Asthma in Children: Effects of Exposure to Diesel Exhaust Particles
By The Editors
Diesel exhaust particles are one of the major components of air pollution. These particles are suspended in the air, and are microscopic — less than one-fifth the thickness of a human hair. As we breathe, they are drawn deep into the lungs. Because diesel-powered engines are everywhere, it is almost impossible to avoid them. People that live and work in urban and industrial areas are more likely to be exposed. Combined results from many epidemiological, clinical, and toxicological studies show that diesel exhaust particles are associated with respiratory disorders, as for example severe asthma.
It is not surprising that children are especially susceptible to the effects of these particles. Results form a recenty study entitled “Diesel exhaust particle induction of IL-17A contributes to severe asthma” and published onine (September 23, 2013) in the Journal of Allergy and Clinical Immunology, show that exposure to diesel exhaust particles from traffic pollution leads to increased asthma severity in children.
The study was conducted by researchers at Cincinnati Children’s Hospital Medical Center. and provides insight into the mechanisms responsible for the development of severe asthma in children exposed to high levels of diesel exhaust particles — these mechanisms involve expansion of a type of white blood cells called T helper 17 cells and increased production by these cells of a protein, IL-17A. This protein is known to be associated with several chronic inflammatory diseases, including rheumatoid arthritis, psoriasis and multiple sclerosis.
The researchers studied 235 children and teens with asthma by estimating their diesel exposure attributable to traffic based on where they lived. The researchers also studied mice exposed to diesel particles and dust mites, a common household allergen.
In children with asthma, diesel exposure was associated with more frequent asthma symptoms and increased IL-17A blood levels. In mice, exposure to diesel and dust mites resulted in more severe asthma when compared to dust mite exposure alone.
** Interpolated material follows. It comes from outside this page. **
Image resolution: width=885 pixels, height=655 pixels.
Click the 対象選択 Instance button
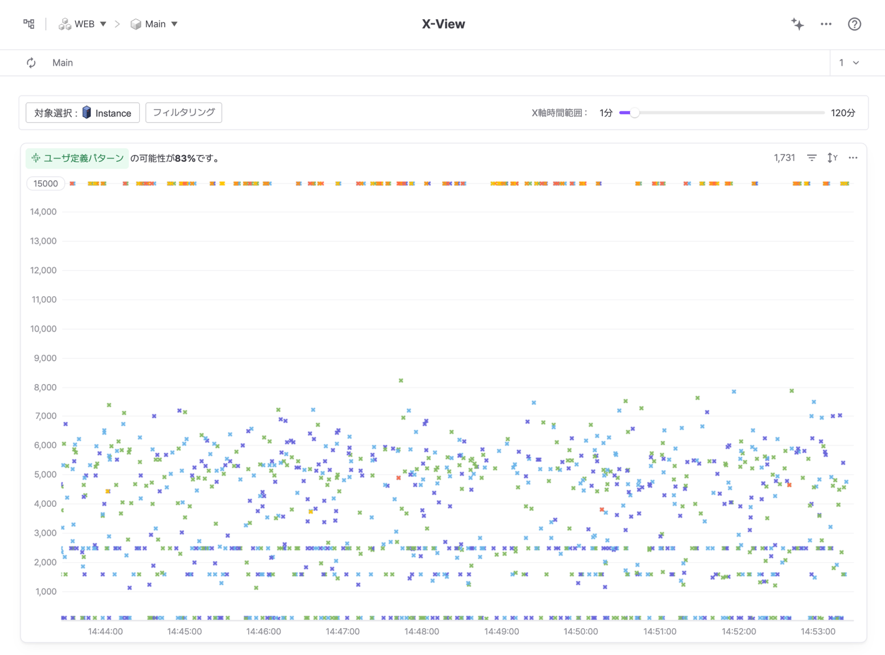(83, 113)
Neutralization of IL-17A in mice resulted in alleviation of airway inflammation induced by diesel exposure.
Gurjit Khurana Hershey, MD, PhD, director of asthma research at Cincinnati Children’s and senior author of the study says that neutralization of IL-17A “may be a useful potential therapeutic strategy to counteract the asthma-promoting effects of traffic-related air pollution, especially in highly exposed, severe allergic asthmatics.”
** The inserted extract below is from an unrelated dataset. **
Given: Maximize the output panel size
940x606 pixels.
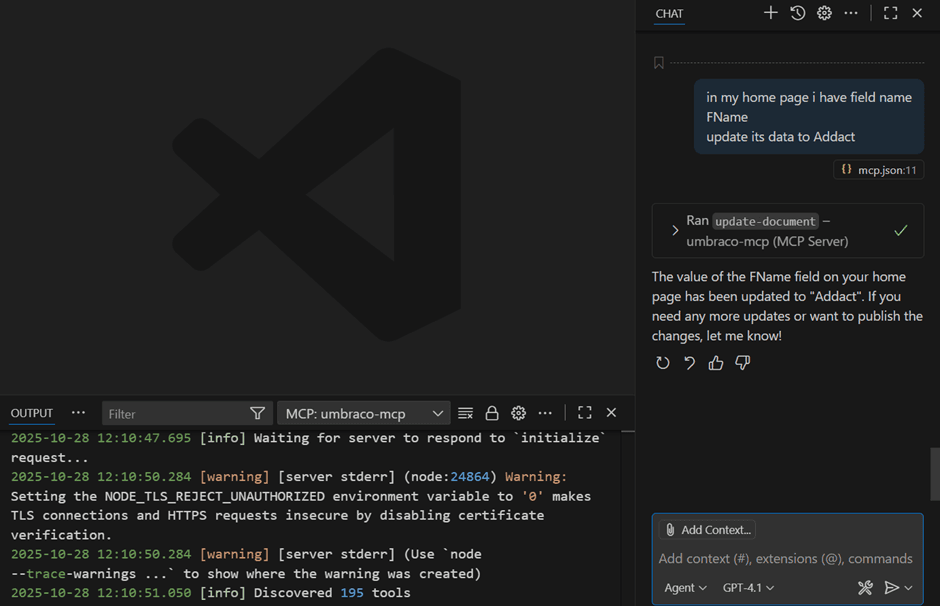Looking at the screenshot, I should point(585,413).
I just read another article where the EPA is starting to fine companies and individuals for diesel idling. In one circumstance, they had fined school buses for idling in school zones, where kids were present. So, it looks like they are finally taking it serious and starting to do something about our children inhaling all of these harmful fumes from diesels.
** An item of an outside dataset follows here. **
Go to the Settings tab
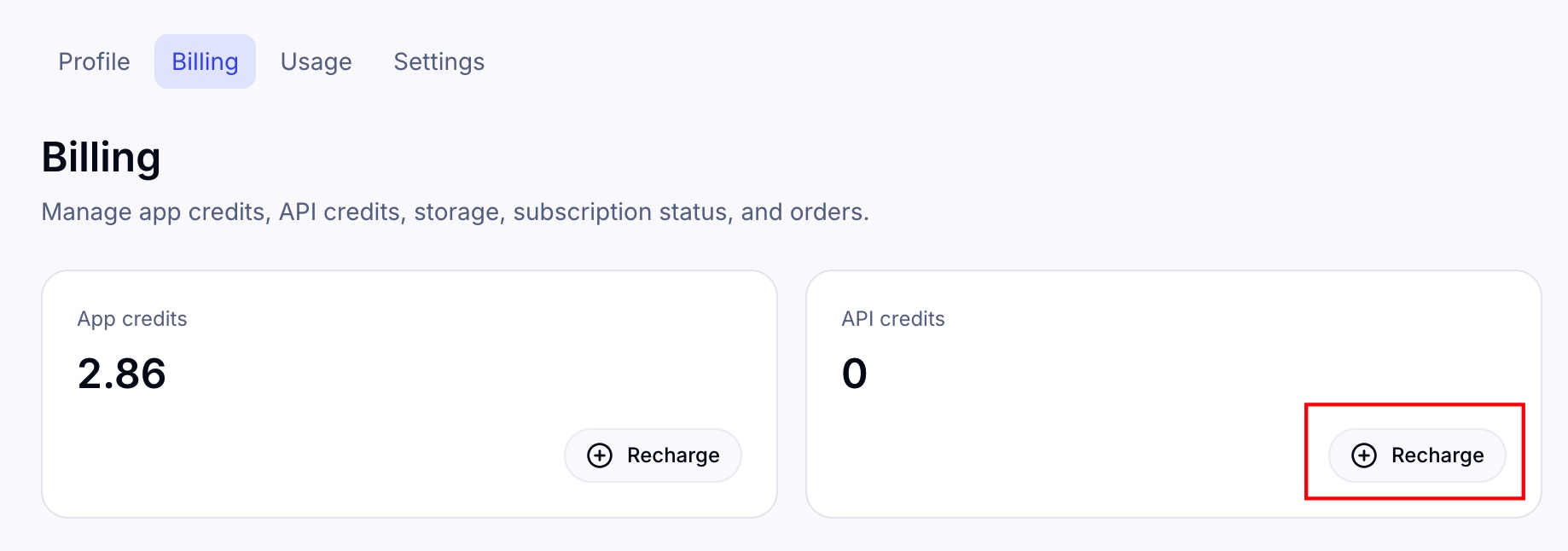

The interleukin 17 family has also been linked to various common immune malfunctions other than asthma (rheumatoid arthritis, lupus, Psoriasis), so I am curious to know diesel exposure’s effects on on these fairly common ailments as well. It stands to reason that such illnesses would also be amplified by inhalation of diesel particulates. I, too, am concerned that am IL 17 suppressive treatment would leave a significant gap in immune function. However, a 2012 clinical trial showed positive results in a anti-IL 17 antibody trial (http://www.nature.com/nbt/journal/v30/n6/full/nbt0612-475.html), so perhaps there is a viable solution there.
The only viable solution is to reduce diesel emissions, why treat the symptoms while leaving the cause unchanged?
I know that any type of exhaust is detrimental, but I think it would have been interesting if different types of diesel was used to see if there was a change in the induction of IL-17A. Since there is an effort to be more environmentally friendly (using biodiesel & synthetic diesel), I wonder if anyone has looked into effects that these new types of diesel would have. I think it would be nice to develop a way to neutralize these interleukins, but I’m just concerned about the protective function being lost in a treatment.